- _Working data_
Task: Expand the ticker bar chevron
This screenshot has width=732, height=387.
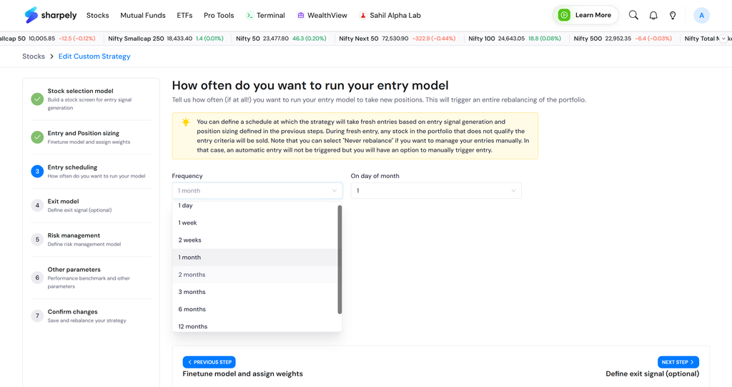Action: [x=723, y=39]
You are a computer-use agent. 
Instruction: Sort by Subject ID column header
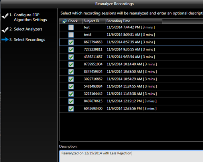pos(94,21)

- _Task prompt_
Pictures are to be left out; everything else in the records gets retyped exactly.

- _Response to this task_
Task: Expand the ticker bar chevron
This screenshot has width=732, height=387.
Action: [x=723, y=39]
You are a computer-use agent. 
Instruction: Sort by Subject ID column header
pos(94,21)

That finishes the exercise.